TASK TO CARRY OUT —
Transcribe exactly the line containing "Tap the folder icon in bottom toolbar" and every line after it, through the end of the records below.

TASK INPUT —

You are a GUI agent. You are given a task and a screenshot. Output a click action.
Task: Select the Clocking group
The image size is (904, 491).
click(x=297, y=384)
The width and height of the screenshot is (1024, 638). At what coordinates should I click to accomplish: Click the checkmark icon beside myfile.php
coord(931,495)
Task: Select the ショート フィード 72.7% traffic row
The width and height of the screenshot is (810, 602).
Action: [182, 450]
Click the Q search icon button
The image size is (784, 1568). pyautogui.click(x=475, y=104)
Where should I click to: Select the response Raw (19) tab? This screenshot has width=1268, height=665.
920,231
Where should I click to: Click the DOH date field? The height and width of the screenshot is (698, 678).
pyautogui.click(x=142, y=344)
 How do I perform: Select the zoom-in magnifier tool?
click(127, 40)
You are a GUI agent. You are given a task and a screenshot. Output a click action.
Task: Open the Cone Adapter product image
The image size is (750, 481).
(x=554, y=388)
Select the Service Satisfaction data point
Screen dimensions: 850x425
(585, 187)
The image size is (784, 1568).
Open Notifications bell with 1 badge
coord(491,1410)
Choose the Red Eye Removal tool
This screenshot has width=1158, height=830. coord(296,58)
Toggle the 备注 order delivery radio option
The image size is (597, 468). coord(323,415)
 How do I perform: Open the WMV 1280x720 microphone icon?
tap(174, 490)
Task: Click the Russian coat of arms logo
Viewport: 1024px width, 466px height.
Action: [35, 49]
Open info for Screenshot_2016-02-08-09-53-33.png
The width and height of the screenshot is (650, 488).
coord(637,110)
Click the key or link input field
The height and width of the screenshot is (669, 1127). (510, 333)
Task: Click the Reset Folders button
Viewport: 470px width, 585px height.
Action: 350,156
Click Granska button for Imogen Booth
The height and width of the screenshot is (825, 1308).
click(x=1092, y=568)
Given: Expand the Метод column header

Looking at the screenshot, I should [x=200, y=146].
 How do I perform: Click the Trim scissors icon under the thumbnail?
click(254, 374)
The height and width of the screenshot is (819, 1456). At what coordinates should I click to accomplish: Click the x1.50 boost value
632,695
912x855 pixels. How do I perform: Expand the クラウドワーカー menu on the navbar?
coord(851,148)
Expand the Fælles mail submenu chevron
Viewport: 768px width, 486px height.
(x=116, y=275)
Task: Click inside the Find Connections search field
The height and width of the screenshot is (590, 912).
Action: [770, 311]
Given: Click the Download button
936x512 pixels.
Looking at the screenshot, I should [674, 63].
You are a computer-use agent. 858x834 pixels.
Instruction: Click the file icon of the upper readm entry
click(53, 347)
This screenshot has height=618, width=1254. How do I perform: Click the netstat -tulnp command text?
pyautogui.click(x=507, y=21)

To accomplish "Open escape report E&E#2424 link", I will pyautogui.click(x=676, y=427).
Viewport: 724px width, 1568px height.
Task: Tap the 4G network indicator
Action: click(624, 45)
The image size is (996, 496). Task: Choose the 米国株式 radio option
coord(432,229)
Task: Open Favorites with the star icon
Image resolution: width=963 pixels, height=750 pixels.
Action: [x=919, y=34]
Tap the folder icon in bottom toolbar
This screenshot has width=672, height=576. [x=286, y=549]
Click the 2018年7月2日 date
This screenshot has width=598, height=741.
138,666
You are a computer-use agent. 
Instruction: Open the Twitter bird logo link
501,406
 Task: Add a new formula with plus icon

ANSWER FOR THIS EXERCISE —
Tap the folder icon in bottom toolbar
This screenshot has width=672, height=576. [x=286, y=549]
Click the 2018年7月2日 date
This screenshot has width=598, height=741.
138,666
You are a computer-use agent. 
Instruction: Open the Twitter bird logo link
501,406
 Task: Add a new formula with plus icon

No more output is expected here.